Your task
Reproduce every line of the records below verbatim, keeping each character, number, and line break unchanged.
════
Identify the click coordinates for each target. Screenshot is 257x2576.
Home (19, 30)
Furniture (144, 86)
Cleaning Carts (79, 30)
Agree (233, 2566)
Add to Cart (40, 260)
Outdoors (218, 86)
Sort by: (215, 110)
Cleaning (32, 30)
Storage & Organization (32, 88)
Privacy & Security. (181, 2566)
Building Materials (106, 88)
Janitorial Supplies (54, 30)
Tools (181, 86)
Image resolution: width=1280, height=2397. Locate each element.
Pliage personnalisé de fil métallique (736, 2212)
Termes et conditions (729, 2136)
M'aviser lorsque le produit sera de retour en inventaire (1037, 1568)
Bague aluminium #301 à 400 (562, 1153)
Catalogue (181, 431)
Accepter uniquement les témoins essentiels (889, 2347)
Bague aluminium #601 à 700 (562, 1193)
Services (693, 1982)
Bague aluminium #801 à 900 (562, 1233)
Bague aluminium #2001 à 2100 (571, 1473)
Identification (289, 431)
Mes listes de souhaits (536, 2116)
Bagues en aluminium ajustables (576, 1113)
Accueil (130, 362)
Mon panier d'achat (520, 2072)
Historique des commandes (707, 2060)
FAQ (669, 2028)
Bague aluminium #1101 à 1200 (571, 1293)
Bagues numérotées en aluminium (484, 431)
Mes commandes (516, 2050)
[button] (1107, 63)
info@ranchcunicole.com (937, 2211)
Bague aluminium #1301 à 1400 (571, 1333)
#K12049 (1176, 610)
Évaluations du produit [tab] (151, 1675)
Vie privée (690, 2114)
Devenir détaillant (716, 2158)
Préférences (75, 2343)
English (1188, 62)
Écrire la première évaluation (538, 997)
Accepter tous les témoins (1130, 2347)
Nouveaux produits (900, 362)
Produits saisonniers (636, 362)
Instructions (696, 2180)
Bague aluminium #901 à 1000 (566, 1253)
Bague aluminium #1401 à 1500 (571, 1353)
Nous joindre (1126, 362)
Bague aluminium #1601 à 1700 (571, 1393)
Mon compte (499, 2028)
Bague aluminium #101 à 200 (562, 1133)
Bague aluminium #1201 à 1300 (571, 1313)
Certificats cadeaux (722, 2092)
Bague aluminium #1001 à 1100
════
Completed exercise
Identify the click coordinates for each target. Screenshot is 257x2576.
Home (19, 30)
Furniture (144, 86)
Cleaning Carts (79, 30)
Agree (233, 2566)
Add to Cart (40, 260)
Outdoors (218, 86)
Sort by: (215, 110)
Cleaning (32, 30)
Storage & Organization (32, 88)
Privacy & Security. (181, 2566)
Building Materials (106, 88)
Janitorial Supplies (54, 30)
Tools (181, 86)
Image resolution: width=1280, height=2397. Locate each element.
Pliage personnalisé de fil métallique (736, 2212)
Termes et conditions (729, 2136)
M'aviser lorsque le produit sera de retour en inventaire (1037, 1568)
Bague aluminium #301 à 400 (562, 1153)
Catalogue (181, 431)
Accepter uniquement les témoins essentiels (889, 2347)
Bague aluminium #601 à 700 (562, 1193)
Services (693, 1982)
Bague aluminium #801 à 900 (562, 1233)
Bague aluminium #2001 à 2100 (571, 1473)
Identification (289, 431)
Mes listes de souhaits (536, 2116)
Bagues en aluminium ajustables (576, 1113)
Accueil (130, 362)
Mon panier d'achat (520, 2072)
Historique des commandes (707, 2060)
FAQ (669, 2028)
Bague aluminium #1101 à 1200 (571, 1293)
Bagues numérotées en aluminium (484, 431)
Mes commandes (516, 2050)
[button] (1107, 63)
info@ranchcunicole.com (937, 2211)
Bague aluminium #1301 à 1400 (571, 1333)
#K12049 (1176, 610)
Évaluations du produit [tab] (151, 1675)
Vie privée (690, 2114)
Devenir détaillant (716, 2158)
Préférences (75, 2343)
English (1188, 62)
Écrire la première évaluation (538, 997)
Accepter tous les témoins (1130, 2347)
Nouveaux produits (900, 362)
Produits saisonniers (636, 362)
Instructions (696, 2180)
Bague aluminium #901 à 1000 (566, 1253)
Bague aluminium #1401 à 1500 (571, 1353)
Nous joindre (1126, 362)
Bague aluminium #1601 à 1700 (571, 1393)
Mon compte (499, 2028)
Bague aluminium #101 à 200 (562, 1133)
Bague aluminium #1201 à 1300 (571, 1313)
Certificats cadeaux (722, 2092)
Bague aluminium #1001 à 1100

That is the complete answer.